The more specific takeaway from Buffett’s comments is that retail investing is difficult. Buffett makes a few really valuable points. The first point is that he couldn’t find any evidence or cite even one example of a retailer that turned around after suffering a major decline in business. Customer tastes change often, and once a retailer loses a step with customers, it is extremely difficult to gain those customers back. Buffett mentions department stores “will keep their old customers that have a habit of shopping there, but they won’t pick up new ones”.

The second point he made is that retail is not just competitive, but that you often don’t have control over how you run your business because you are constantly required to keep up with both the whims of customer tastes and also match whatever your competitors are doing. Buffett has said before that his Baltimore department store would see the competitor across the street offer some special promotion for the weekend, forcing Buffett’s store to offer the same discount or else lose business.

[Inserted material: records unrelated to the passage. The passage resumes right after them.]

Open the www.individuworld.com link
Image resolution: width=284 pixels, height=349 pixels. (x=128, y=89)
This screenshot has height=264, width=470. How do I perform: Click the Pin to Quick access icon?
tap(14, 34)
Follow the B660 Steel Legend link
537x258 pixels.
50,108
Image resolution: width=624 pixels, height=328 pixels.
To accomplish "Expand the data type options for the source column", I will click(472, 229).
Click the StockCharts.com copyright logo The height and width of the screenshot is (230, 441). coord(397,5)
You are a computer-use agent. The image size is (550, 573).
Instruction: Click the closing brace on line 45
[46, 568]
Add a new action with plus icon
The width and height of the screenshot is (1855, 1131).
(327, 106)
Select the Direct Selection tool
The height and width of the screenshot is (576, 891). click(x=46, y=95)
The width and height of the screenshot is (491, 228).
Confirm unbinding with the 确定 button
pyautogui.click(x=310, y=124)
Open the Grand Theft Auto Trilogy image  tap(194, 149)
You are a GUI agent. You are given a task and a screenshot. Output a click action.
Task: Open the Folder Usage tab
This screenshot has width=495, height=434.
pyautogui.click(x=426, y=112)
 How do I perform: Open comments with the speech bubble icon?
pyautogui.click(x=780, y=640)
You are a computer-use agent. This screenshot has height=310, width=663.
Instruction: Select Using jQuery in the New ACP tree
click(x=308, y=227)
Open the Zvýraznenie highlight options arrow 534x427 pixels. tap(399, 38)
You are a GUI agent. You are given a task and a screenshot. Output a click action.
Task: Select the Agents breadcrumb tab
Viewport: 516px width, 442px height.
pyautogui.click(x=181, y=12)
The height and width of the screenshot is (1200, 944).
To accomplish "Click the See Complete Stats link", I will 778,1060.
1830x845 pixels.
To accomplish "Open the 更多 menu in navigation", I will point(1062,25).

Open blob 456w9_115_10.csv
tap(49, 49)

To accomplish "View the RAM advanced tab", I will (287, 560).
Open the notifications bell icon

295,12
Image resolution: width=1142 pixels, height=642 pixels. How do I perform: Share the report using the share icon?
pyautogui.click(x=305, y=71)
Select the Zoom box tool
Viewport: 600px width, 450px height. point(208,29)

It’s a game that forces you to react in ways that you might not want to, but have to.

The third point is that even a high-quality manager can’t save a retail business that has lost its way. Buffett learned this first-hand with not just Hochschild-Kohn, but also with Associated Cotton. The latter was a business run by a manager that Buffett praised as an outstanding operator numerous times in his early Berkshire Hathaway annual letters, but despite the high-quality, cost-conscious manager, the business ended up liquidating for pennies on the dollar a decade or so later.